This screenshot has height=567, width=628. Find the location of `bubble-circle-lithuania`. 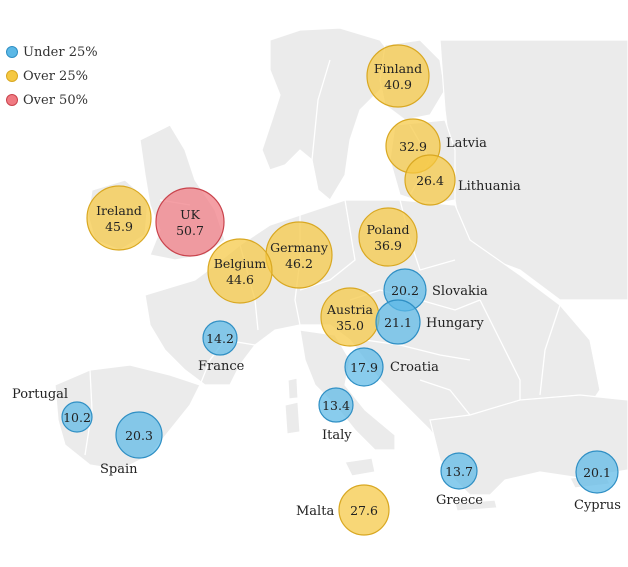

bubble-circle-lithuania is located at coordinates (430, 180).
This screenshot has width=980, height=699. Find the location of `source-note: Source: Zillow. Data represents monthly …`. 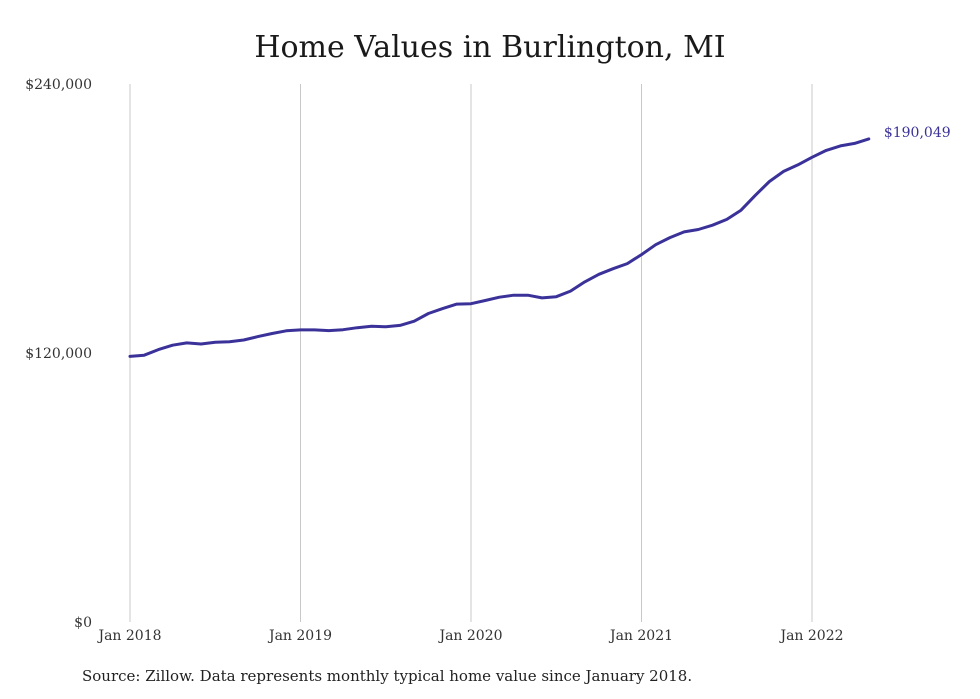

source-note: Source: Zillow. Data represents monthly … is located at coordinates (388, 676).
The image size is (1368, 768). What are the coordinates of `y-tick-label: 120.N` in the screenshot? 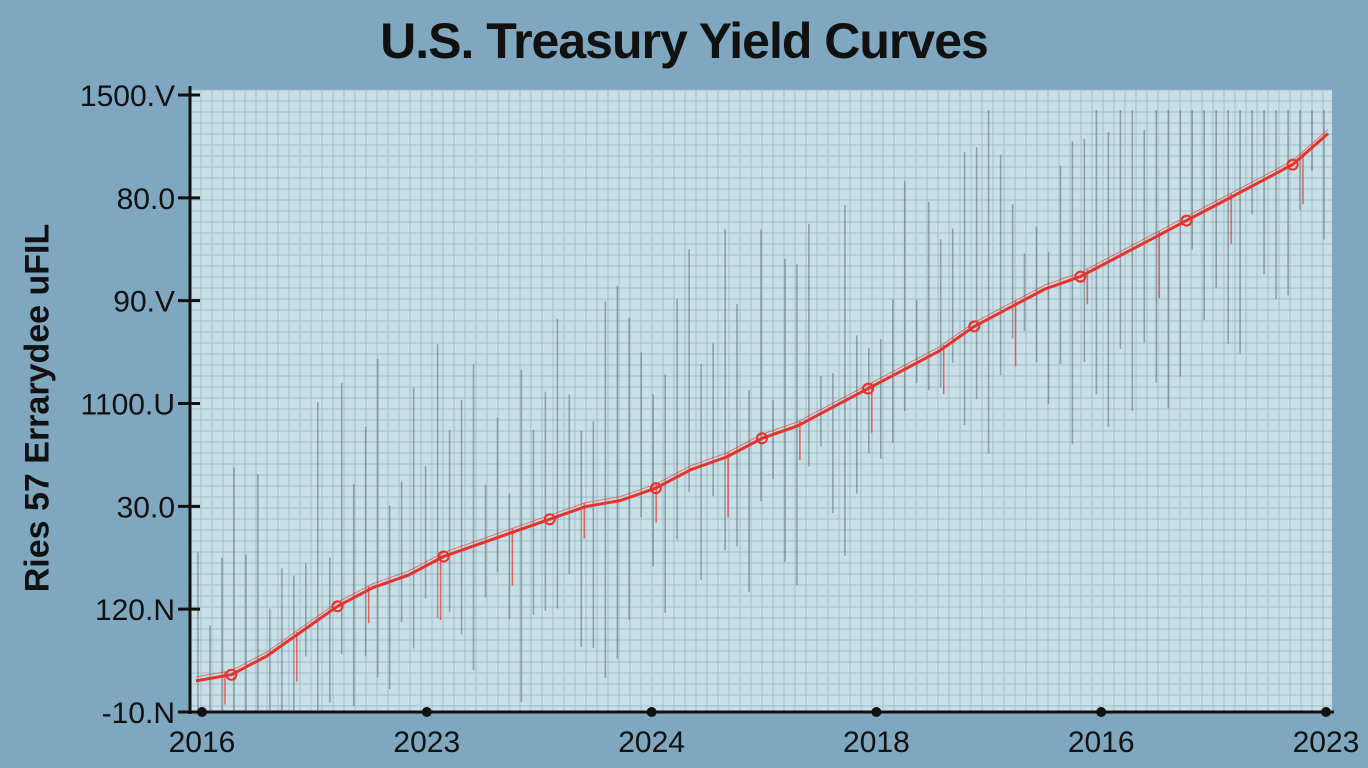 It's located at (135, 610).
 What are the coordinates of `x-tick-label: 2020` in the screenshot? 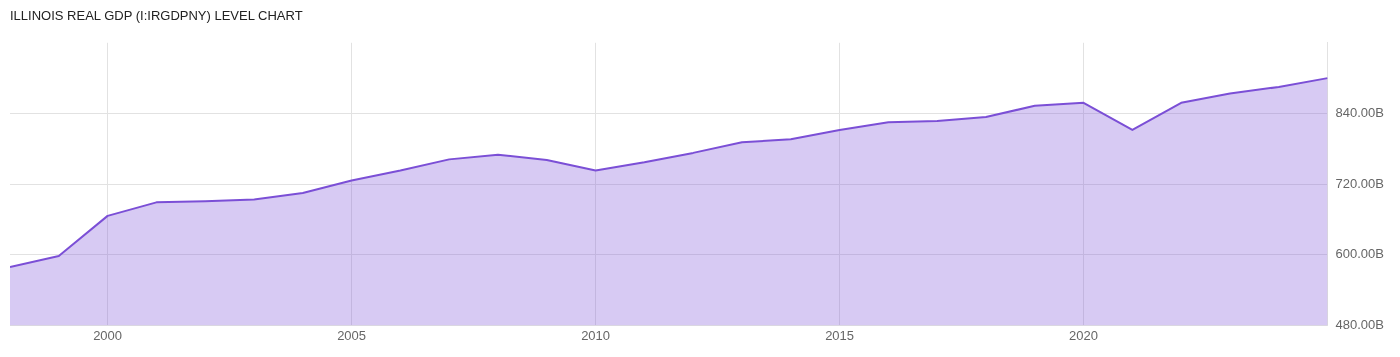 It's located at (1084, 335).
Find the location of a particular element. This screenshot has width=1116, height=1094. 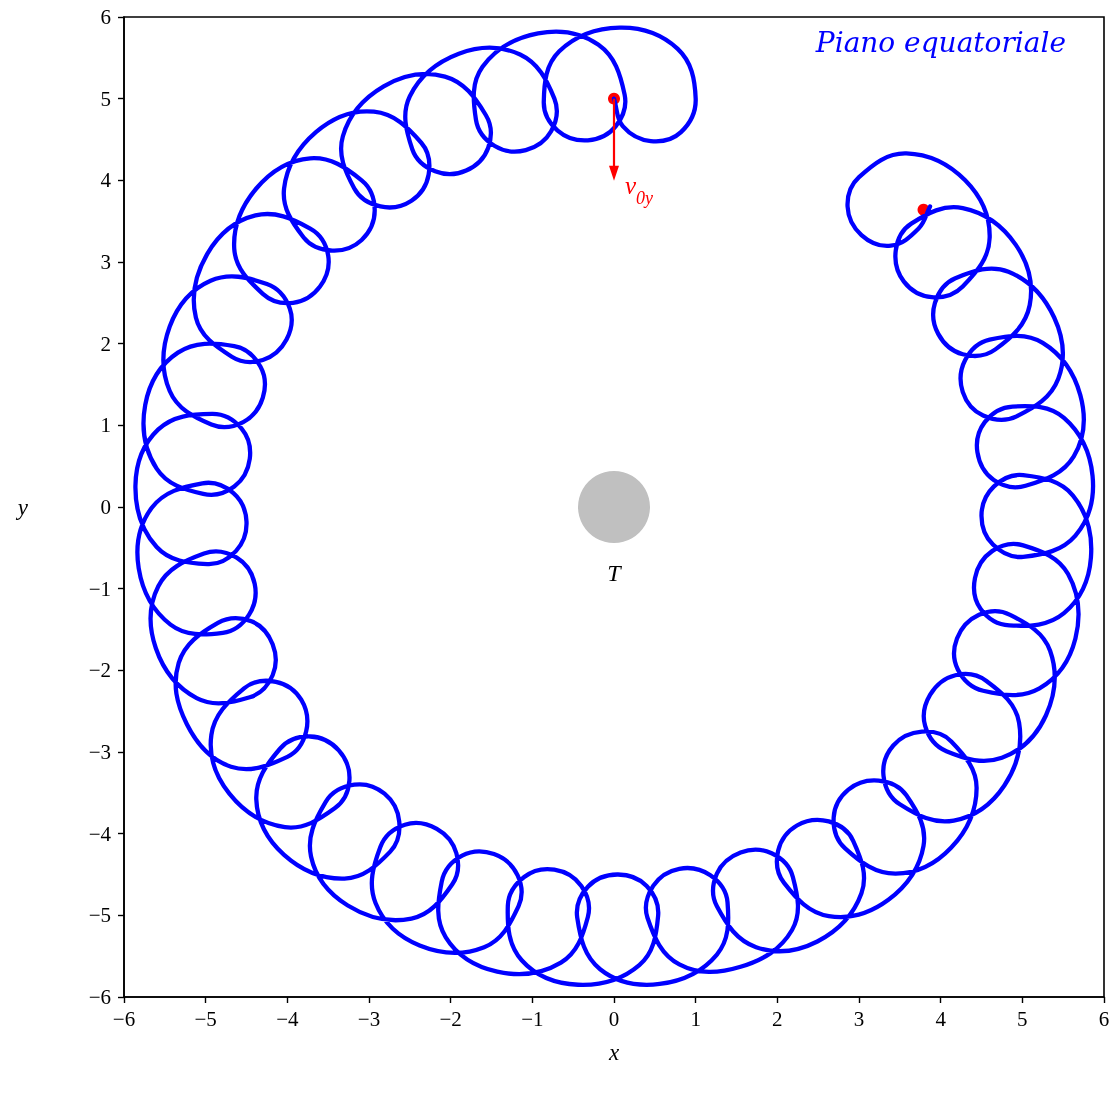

-*-*-

**Exercise directions:**
Rewrite the lines starting at "This screenshot has width=980, height=699." and ending at "source-note: Source: Zillow. Data represents monthly … is", with "screenshot" replaced by "screen capture" and nothing else changed. Leave the pictures out of your answer.

**Task result:**
This screen capture has width=980, height=699. Find the location of `source-note: Source: Zillow. Data represents monthly …`. 

source-note: Source: Zillow. Data represents monthly … is located at coordinates (388, 676).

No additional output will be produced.